• [ABOUT THIS EXERCISE] Nothing should appear in the answer except the lines from the one with "Image resolution: width=1372" through the end of the listing below, transcribed exactly and without pictures.

RECORD EXTRACTS below:

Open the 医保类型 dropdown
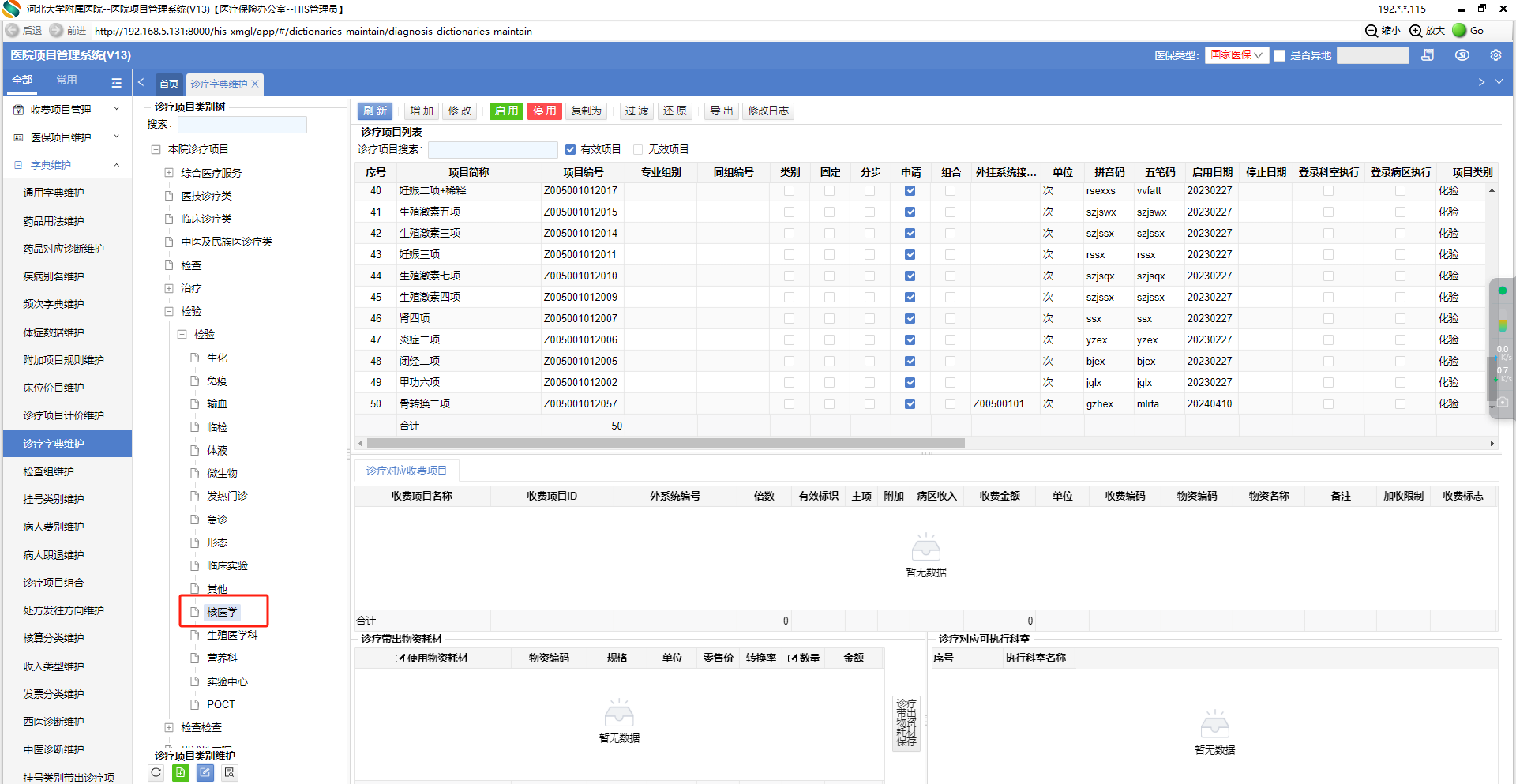 click(x=1236, y=55)
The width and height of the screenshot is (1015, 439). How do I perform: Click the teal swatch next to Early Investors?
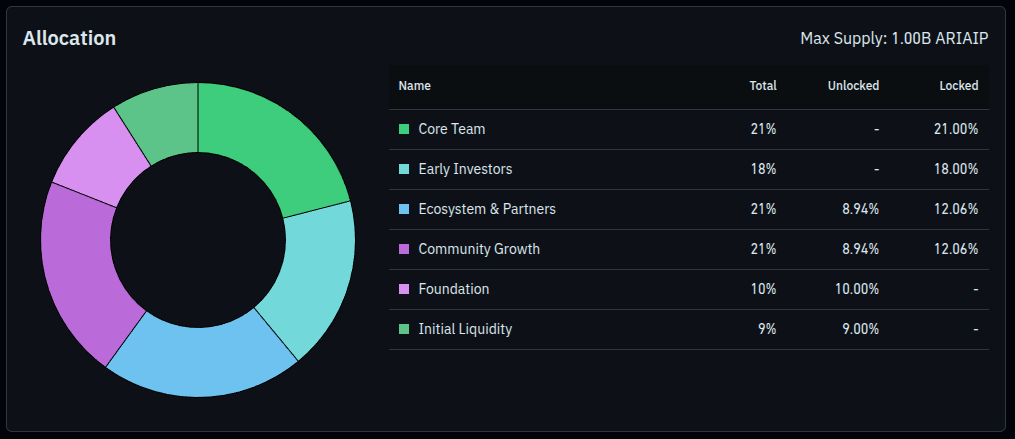pyautogui.click(x=404, y=169)
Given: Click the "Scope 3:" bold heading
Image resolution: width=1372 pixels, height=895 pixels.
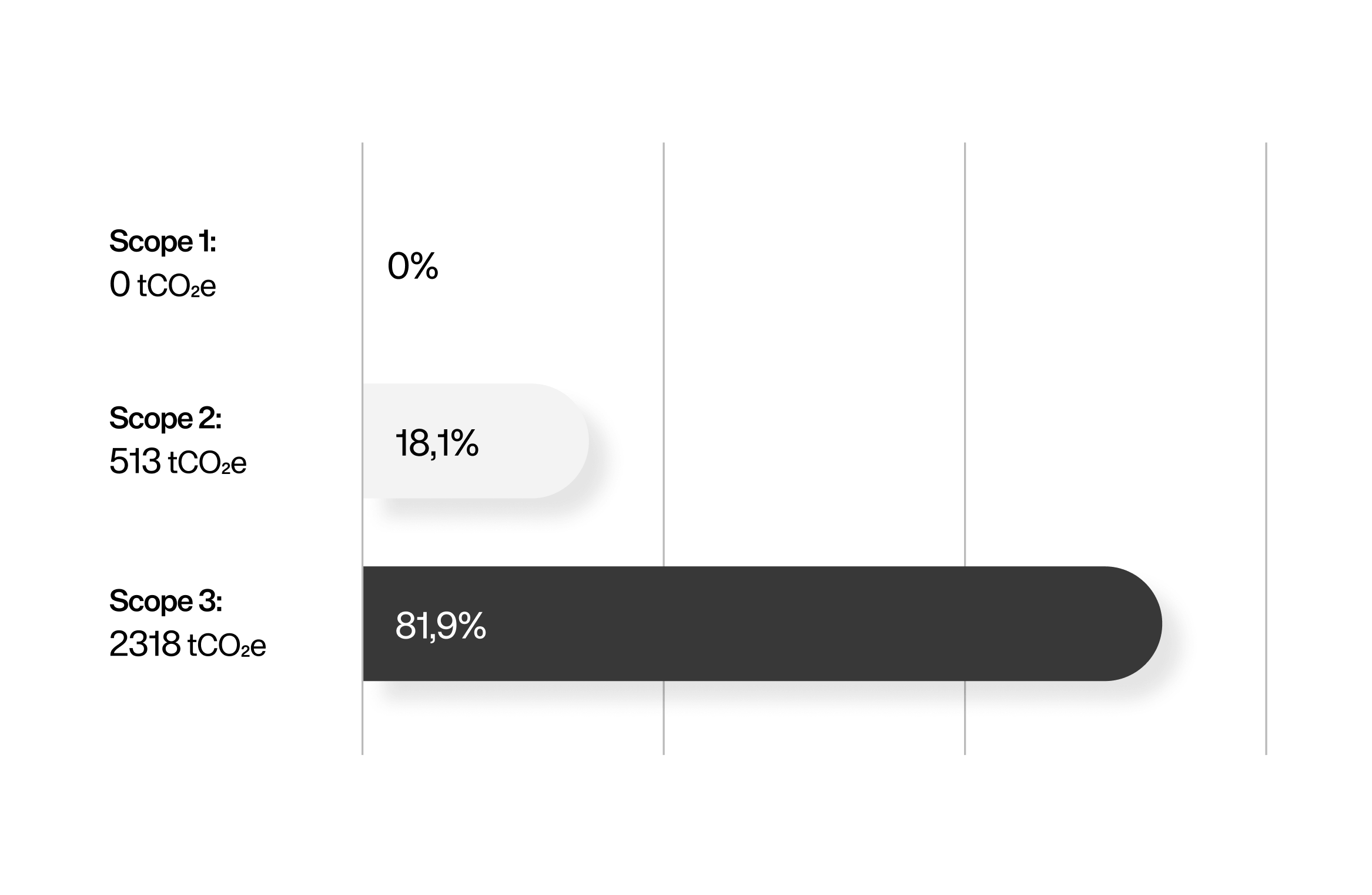Looking at the screenshot, I should tap(166, 602).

End of RECORD EXTRACTS.

• [ANSWER TO THIS PROBLEM]
Image resolution: width=1372 pixels, height=895 pixels.
Looking at the screenshot, I should tap(166, 602).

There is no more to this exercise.